Watch as the crowd grooves, screams, strips, jumps, paddles, and sweats in the heat, and, in short, goes berserk. Watch as the cops and the security guys look on, scared out of their minds, just waiting for the first OD or serious injury, desperately trying to get the show called off or stopped early. Watch as boats cruise by to catch the gig, yuppies up on deck sucking back martinis and marguerites. Watch the man himself mix it up on the decks, with the giant smiley-face and cross-bones across the front of the table, and a huge bottle of vodka and OJ beside him. And feel the beats like you never have before, remastered in a mind-shattering, ear-bleeding 5.1 DTS.

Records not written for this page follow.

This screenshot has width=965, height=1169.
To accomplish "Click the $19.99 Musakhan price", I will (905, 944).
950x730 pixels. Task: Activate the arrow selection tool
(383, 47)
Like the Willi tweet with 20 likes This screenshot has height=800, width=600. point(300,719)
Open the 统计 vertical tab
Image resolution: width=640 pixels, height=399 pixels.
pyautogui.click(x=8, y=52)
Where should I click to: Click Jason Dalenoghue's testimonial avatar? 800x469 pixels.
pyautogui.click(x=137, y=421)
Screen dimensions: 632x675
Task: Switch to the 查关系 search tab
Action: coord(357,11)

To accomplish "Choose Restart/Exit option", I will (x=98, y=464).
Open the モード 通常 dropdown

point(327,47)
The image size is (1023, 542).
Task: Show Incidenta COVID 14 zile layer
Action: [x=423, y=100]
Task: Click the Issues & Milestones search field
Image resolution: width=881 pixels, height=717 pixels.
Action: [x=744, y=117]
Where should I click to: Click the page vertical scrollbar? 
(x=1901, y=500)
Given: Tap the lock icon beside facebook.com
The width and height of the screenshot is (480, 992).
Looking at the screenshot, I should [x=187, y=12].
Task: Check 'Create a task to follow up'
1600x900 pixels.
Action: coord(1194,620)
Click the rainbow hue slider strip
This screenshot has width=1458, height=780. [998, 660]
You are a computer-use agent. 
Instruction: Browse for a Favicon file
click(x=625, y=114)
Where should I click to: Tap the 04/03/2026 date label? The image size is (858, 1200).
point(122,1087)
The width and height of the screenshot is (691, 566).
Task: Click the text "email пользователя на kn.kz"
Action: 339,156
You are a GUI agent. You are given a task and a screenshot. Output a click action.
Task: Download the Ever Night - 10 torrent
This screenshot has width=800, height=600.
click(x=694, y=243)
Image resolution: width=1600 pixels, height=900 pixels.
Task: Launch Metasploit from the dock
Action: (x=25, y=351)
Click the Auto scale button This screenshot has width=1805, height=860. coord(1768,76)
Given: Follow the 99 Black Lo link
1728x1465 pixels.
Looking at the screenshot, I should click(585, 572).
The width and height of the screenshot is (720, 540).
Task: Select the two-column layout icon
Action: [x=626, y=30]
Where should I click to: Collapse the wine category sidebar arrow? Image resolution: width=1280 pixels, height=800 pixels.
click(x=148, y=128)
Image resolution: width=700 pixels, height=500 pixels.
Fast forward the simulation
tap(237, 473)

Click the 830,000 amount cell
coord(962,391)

This gig starts out heavy and just goes sick. Opening up with Tim Deluxe's "It Just Won't Do", Slim takes the crowd through a 20-track club anthem odyssey, working them up with X-Press 2's "Lazy", going hard with Basement Jaxx's "Get Me Off (Super Get Me Off Remix)", angling into the intro off the Underworld classic "Born Slippy" (cut up with riffs off Slim's own "Right Here, Right Now"), peaks with the almost obsessive "Star 69" from his last album Halfway Between The Gutter And The Stars, and finally eases us out with Space Cowboy's "I Would Die For You", before finishing the show with an awesome mix-up of "Pure Shores" from -- of all groups -- All Saints, as fireworks explode in the night sky.
In short, this gig goes off like a frog in a sock -- if you missed it live, you don't want to miss the DVD. Trust me.
2. It Just Won't Do
3. 77 Strings
5. Sexiest Man In Jamaica
6. At Night
8. Get Me Off
9. Love Story
10. Hi Jackers
|11. Long Time|
12. Lord Of The Land
13. Born Slippy / Right Here, Right Now
14. Let Me Show You
16. He Dolar
17. Star 69
18. Hypnotista / I Would Die For You
19. It Just Won't Do (dub mix)
20. Pure Shores
Although sound is far more important in this instance than the picture, I guess I should still give an appraisal.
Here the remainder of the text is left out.